In-Place Algorithms: Why Your O(1) Space Claim Is Probably Wrong

You see a LeetCode problem that says "in-place, O(1) extra space." You write a recursive solution. No extra arrays anywhere. Must be O(1), right?

Not quite. The recursion stack is memory, and it counts.

This is the single most common mistake engineers make when analyzing space complexity. An in-place algorithm is not defined as "no data structures I wrote myself." It means the algorithm's auxiliary memory usage is bounded by a constant, regardless of input size. Recursion depth translates directly to stack frames. Stack frames take real RAM.

r/ProgrammerHumor: "dontDoRecursiveFibKids", a meme about the hidden cost of naive recursion

Recursion looks innocent. It is not.

Auxiliary Space Is Not Total Space

Auxiliary space is the extra memory an algorithm uses beyond the input itself. Total space complexity counts everything: the input array plus whatever the algorithm allocates on top. Auxiliary space excludes the mandatory input storage and asks only about the overhead.

An algorithm that takes an array of n integers and computes a sum has space complexity O(n) but auxiliary space O(1). One accumulator variable, nothing else. When people say an algorithm is "in-place," they mean its auxiliary space is O(1), sometimes loosened to O(log n).

This distinction matters because all sorting algorithms receive their input array for free. The question is what they need beyond that.

The Stack Is Not Free

Call a recursive function. Your runtime pushes a frame onto the call stack containing a return address (8 bytes on x86-64), a saved frame pointer (8 bytes), local variables, and any spilled registers, all kept 16-byte aligned by the System V AMD64 ABI. That puts a typical frame in the 64 to 128 byte range once you count alignment padding and a handful of locals. Stack Overflow the website is named after this exact failure mode. You push enough frames and your OS terminates the process without so much as a goodbye.

Recurse n levels deep and you have n frames on the stack simultaneously. That is O(n) auxiliary space, regardless of whether you called malloc even once.

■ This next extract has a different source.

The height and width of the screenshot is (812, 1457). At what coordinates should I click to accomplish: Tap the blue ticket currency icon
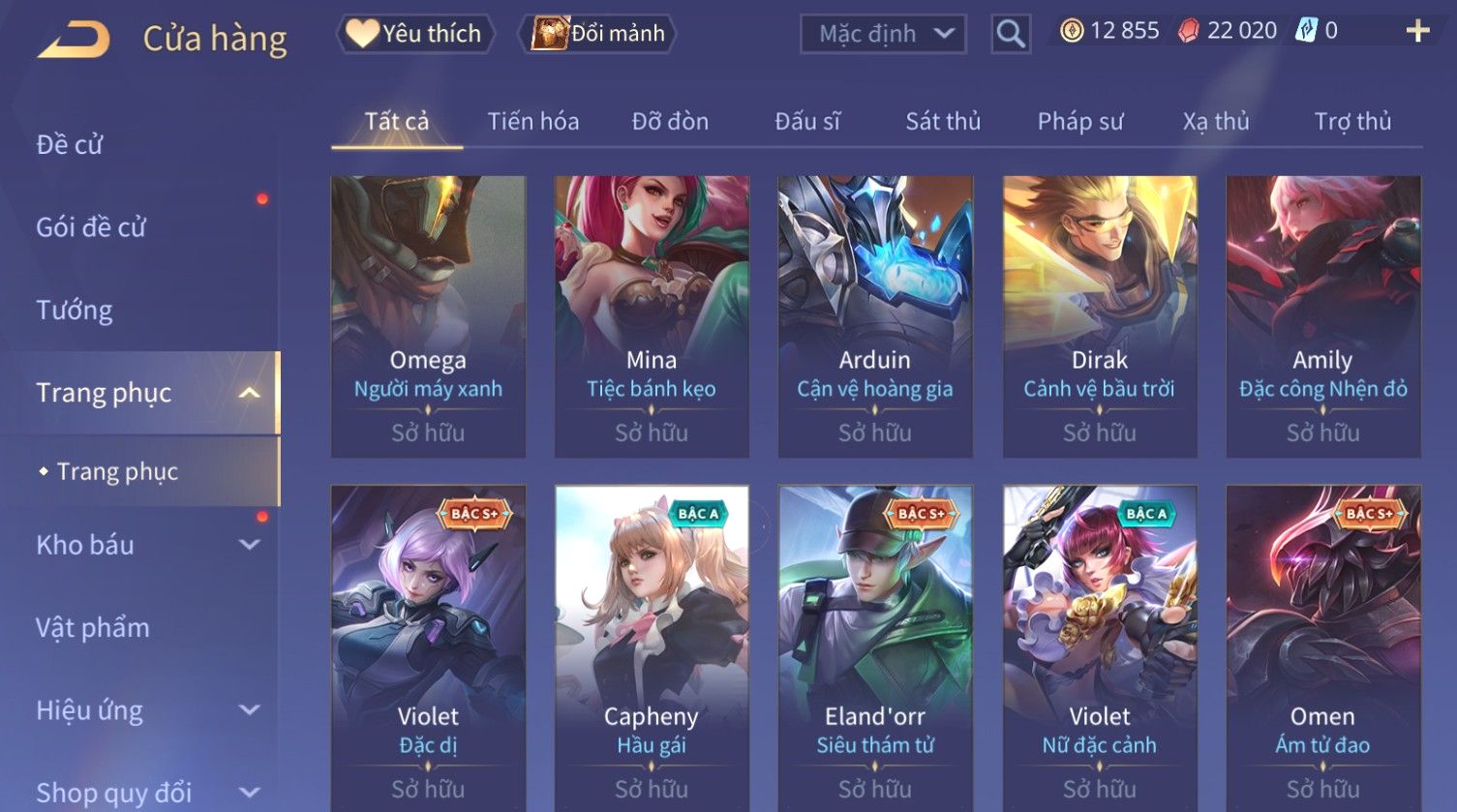tap(1307, 31)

def binary_search_recursive(arr, lo, hi, target):
    if lo > hi:
        return -1
    mid = (lo + hi) // 2
    if arr[mid] == target:
        return mid
    elif arr[mid] < target:
        return binary_search_recursive(arr, mid + 1, hi, target)
    else:
        return binary_search_recursive(arr, lo, mid - 1, target)

This recurses at most log₂(n) levels deep. At peak, the call stack holds O(log n) frames. The recursive version of binary search uses O(log n) auxiliary space, not O(1).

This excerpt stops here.